I really believe that R700 will be the return to competition for AMD and that the HD 4870 X2 will be superior to nVidia's next generation card, especially if the information listed there in any way resembles the truth.
If that information is true, it is reasonable to expect that the HD 4870 will be 2X+ the performance of the HD 3870 and that's not considering that R700 will probably be slightly faster (or maybe a lot faster) per clock than the R600 architecture. The HD 4870 specs they were quoting means that it would have over 2X the computing power of the HD 3870, 2X the memory bandwidth, and double the amount of memory (1GB vs 512MB). So it's not at all reasonable, even if R700 is no faster clock-for-clock, that the HD 4870 would be twice as fast as the HD 3870.

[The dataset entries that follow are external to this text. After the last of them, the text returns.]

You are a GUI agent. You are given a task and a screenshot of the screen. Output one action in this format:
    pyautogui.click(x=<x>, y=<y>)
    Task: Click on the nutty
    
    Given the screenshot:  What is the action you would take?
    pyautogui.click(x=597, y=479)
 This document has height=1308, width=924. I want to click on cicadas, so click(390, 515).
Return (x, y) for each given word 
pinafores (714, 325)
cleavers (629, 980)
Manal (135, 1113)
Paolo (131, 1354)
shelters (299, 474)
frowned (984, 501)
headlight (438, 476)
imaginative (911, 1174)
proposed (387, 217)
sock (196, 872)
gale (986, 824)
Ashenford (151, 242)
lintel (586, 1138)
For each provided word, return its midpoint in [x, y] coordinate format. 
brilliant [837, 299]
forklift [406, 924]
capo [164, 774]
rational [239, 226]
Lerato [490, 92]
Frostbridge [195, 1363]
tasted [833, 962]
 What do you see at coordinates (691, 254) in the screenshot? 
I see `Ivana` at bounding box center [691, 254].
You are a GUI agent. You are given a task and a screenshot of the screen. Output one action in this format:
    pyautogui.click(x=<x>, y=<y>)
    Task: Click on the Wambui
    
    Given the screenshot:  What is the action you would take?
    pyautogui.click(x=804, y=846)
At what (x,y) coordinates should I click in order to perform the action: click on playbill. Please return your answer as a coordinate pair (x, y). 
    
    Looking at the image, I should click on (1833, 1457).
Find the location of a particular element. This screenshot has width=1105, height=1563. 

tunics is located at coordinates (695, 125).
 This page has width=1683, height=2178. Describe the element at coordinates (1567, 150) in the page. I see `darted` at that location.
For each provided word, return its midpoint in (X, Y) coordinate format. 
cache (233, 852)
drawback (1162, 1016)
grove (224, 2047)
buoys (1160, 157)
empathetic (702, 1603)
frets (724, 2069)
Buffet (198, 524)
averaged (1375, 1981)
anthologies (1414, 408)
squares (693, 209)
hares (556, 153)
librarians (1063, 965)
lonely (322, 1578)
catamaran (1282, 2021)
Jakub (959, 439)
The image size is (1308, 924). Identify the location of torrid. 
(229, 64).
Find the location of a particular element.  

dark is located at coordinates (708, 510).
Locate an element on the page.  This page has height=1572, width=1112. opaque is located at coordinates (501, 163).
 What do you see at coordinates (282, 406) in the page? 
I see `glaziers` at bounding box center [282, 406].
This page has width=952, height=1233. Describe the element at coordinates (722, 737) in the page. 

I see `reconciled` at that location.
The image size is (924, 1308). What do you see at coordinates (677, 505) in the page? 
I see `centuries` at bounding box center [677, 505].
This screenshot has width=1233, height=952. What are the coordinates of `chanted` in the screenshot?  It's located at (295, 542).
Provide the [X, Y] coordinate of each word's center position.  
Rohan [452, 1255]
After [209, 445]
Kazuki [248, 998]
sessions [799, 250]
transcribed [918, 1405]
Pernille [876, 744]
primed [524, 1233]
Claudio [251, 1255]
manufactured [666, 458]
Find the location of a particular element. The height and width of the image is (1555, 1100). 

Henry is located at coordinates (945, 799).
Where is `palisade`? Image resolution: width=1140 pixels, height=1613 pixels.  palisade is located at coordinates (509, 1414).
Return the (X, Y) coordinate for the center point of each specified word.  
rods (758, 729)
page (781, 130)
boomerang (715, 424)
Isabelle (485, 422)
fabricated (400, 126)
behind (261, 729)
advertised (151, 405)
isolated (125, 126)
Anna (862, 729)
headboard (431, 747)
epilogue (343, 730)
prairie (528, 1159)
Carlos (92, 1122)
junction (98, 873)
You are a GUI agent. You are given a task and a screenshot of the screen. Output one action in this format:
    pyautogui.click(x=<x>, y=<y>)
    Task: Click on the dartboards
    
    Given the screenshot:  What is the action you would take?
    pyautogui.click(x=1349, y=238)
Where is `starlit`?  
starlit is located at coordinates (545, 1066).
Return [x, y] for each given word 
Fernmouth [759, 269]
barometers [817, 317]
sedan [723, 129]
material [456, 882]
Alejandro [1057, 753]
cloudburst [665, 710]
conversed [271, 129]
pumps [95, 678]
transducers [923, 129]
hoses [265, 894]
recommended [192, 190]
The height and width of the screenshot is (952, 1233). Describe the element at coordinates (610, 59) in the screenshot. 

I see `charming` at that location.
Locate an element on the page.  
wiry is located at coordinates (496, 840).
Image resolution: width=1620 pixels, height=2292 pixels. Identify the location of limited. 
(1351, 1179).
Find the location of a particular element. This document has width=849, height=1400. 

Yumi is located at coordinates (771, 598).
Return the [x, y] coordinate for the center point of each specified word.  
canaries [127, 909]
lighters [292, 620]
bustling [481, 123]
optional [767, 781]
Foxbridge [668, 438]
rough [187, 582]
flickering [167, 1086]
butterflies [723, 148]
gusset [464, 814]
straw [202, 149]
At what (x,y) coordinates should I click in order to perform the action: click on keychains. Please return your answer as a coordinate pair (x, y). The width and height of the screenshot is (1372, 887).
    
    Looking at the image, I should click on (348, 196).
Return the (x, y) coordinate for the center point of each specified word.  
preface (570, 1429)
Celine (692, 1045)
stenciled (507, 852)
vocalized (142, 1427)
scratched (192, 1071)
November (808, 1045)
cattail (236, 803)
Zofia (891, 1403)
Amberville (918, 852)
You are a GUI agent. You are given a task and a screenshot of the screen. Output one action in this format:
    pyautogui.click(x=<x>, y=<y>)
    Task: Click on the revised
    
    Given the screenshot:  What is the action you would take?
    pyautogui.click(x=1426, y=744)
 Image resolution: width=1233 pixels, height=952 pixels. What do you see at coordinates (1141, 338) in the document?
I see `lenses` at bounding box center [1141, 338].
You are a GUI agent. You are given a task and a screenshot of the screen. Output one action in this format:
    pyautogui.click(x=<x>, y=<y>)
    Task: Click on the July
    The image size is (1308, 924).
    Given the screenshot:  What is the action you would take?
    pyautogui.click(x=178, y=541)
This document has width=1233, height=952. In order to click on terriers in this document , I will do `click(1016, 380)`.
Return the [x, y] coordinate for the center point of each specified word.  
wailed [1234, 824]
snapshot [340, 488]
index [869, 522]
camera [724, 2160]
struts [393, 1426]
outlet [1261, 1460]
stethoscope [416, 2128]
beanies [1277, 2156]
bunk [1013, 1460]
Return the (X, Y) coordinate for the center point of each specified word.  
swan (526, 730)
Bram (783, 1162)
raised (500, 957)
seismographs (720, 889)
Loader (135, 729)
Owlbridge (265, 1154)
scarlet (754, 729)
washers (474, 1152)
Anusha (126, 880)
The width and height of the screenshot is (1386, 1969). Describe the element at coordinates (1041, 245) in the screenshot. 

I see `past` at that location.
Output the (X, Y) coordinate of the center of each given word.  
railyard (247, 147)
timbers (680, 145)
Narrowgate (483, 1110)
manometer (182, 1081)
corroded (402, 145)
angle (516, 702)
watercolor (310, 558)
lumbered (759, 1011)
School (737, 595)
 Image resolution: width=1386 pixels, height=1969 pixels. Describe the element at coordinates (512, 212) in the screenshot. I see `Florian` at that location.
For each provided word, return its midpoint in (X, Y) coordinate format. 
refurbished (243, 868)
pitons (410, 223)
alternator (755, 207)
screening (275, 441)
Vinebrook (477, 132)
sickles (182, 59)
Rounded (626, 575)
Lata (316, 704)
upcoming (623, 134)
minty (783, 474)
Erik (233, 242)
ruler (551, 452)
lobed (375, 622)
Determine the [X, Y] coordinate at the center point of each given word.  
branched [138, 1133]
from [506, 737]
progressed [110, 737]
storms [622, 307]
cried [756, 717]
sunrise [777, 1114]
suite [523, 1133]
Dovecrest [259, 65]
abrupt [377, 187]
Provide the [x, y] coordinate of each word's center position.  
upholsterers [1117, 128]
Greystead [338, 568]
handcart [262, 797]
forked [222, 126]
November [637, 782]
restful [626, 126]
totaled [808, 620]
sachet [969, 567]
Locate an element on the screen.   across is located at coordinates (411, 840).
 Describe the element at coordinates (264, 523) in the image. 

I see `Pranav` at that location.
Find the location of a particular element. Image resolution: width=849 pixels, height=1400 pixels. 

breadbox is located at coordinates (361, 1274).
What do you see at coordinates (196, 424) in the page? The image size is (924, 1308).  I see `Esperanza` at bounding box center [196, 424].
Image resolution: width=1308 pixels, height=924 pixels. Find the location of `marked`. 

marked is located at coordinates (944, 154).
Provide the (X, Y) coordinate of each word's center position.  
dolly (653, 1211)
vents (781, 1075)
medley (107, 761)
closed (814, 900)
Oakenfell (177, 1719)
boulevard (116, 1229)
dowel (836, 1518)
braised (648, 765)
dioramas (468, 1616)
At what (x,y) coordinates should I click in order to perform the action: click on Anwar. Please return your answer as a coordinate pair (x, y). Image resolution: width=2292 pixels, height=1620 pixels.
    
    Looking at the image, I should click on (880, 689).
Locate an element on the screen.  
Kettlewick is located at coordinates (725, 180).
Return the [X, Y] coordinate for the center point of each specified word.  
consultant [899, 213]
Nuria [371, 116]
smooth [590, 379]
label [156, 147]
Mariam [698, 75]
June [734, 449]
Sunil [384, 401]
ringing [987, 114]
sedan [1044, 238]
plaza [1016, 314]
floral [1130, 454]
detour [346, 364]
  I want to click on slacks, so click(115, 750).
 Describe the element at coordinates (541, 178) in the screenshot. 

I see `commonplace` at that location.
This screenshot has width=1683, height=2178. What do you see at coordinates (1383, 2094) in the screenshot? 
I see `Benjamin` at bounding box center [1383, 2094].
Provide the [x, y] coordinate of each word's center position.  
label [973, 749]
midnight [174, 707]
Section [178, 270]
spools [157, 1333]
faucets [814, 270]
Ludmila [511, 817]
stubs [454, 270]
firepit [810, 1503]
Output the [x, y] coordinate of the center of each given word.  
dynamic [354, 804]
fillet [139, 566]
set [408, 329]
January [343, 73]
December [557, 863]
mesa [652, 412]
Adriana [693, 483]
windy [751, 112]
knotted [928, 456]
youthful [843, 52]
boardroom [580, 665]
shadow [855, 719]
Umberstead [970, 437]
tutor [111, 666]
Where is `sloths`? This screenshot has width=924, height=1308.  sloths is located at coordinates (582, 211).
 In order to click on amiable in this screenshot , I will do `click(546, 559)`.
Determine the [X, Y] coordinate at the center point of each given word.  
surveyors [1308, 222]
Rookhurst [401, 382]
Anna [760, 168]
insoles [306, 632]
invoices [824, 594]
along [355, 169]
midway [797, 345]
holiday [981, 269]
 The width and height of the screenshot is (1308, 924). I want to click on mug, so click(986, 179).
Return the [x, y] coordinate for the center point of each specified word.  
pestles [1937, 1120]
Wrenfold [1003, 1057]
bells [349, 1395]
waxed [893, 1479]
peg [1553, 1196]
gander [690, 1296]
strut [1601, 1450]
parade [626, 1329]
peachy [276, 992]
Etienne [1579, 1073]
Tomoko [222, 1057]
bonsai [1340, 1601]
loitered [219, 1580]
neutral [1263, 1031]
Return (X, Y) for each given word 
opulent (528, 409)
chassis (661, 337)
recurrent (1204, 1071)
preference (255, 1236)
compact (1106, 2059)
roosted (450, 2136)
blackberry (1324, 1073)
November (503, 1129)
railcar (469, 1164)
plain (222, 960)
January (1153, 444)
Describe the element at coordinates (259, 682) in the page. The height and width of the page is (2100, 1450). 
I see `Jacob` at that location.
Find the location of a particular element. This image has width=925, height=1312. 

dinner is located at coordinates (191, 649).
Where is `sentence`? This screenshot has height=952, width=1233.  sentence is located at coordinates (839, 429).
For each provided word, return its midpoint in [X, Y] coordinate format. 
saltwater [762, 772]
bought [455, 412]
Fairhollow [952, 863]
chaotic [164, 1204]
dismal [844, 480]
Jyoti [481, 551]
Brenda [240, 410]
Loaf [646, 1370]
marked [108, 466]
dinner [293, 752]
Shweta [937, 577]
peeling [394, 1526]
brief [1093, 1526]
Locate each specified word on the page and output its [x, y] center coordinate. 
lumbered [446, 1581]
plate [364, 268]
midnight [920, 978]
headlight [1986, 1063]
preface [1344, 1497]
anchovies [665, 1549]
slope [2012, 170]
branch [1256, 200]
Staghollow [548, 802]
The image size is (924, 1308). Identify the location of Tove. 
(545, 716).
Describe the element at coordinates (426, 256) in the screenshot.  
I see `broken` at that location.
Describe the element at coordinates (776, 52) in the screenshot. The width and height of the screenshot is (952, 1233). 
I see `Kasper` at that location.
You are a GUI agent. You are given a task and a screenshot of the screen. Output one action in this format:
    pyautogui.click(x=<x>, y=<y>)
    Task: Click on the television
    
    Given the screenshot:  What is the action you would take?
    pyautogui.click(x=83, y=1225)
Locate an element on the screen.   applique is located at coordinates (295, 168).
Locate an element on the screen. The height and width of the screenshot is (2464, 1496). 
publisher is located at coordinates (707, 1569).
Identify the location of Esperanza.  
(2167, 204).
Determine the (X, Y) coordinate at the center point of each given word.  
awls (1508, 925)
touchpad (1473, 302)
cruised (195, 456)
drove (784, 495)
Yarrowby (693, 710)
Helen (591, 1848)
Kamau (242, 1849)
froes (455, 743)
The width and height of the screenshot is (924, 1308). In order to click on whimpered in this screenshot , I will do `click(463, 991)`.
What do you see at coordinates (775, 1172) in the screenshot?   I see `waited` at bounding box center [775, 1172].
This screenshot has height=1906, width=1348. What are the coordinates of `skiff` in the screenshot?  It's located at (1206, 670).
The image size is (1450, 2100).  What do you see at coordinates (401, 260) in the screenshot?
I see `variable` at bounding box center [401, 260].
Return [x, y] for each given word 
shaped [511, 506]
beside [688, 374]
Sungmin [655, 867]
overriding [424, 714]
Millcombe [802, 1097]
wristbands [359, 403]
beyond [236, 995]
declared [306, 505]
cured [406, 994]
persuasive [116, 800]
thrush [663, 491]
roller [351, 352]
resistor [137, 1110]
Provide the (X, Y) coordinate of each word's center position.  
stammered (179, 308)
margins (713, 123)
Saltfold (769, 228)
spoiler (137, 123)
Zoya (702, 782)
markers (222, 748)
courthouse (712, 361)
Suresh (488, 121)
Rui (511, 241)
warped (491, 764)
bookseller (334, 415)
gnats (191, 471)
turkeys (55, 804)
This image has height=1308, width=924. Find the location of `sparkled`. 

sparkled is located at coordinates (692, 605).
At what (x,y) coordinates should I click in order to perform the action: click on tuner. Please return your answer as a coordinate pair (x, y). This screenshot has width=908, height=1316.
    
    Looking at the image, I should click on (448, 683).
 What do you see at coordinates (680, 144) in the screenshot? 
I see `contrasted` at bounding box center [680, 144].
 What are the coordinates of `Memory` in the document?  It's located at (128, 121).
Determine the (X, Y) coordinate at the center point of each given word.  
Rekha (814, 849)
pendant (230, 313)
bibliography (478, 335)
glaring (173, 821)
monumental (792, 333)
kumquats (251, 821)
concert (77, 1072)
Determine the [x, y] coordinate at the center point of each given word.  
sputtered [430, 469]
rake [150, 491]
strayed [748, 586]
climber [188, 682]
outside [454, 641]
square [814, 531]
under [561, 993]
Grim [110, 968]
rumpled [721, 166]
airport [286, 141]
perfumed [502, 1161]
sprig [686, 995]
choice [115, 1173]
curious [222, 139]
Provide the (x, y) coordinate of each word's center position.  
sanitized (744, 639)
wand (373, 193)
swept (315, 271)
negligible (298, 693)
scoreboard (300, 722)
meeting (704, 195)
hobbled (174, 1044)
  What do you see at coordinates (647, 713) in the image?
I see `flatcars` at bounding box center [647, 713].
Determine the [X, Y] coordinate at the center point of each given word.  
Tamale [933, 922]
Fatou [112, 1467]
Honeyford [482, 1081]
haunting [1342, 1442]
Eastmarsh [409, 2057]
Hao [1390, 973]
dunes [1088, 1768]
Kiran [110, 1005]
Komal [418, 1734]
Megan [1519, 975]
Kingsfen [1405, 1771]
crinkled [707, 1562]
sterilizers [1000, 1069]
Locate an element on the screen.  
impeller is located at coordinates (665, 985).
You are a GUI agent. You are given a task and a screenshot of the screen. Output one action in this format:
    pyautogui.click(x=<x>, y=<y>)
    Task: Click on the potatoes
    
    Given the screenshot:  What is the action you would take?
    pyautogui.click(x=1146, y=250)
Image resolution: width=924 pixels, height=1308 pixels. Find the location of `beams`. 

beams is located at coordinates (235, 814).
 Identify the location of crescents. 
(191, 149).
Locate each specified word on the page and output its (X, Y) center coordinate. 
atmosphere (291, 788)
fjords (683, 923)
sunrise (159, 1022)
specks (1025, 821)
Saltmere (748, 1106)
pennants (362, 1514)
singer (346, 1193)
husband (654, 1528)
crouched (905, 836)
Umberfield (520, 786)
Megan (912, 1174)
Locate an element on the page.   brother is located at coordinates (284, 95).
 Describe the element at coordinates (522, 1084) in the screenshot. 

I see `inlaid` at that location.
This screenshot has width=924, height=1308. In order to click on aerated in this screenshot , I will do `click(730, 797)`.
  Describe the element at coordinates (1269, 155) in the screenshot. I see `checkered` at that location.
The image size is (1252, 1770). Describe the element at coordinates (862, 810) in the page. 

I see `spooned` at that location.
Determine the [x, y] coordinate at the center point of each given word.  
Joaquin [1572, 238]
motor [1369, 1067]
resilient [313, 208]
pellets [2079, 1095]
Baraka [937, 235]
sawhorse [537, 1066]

Given this, the HD 4870 X2 would be over 2X the performance of the HD 3870 X2, which is already anywhere between 20-55% faster than the 8800GTX (per Anandtech's review), with the average being around 25%~. Given this, nVidia's next generation card, with a single GPU, would have to be at least 2.5X the performance of an 8800GTX and the current G92 parts to compete with the HD 4870 X2.
Is that possible? Perhaps, but it definately isn't going to be easy or cheap for nVidia. nVidia's next gen is 65nm and a single die, AMD's is 55nm and two die. G92 is already 324mm^2, how much more can nVidia fit on a die before the cost becomes unreasonable? RV670 is only 192mm^2, AMD has a lot more room to work with than nVidia and their 2 die solution should improve yields. People may knock the HD 3870 for being slower than the 8800GT, but remember that it is based on a GPU that is 60% the size of G92 and very cheap for AMD to produce.
So my prediction: AMD is competitive in the next round, and perhaps wins performance wise. If HD 4870 X2 is equal to nVidia's next gen in price, then IMO AMD wins because the 4870 X2 will certainly be cheaper to produce.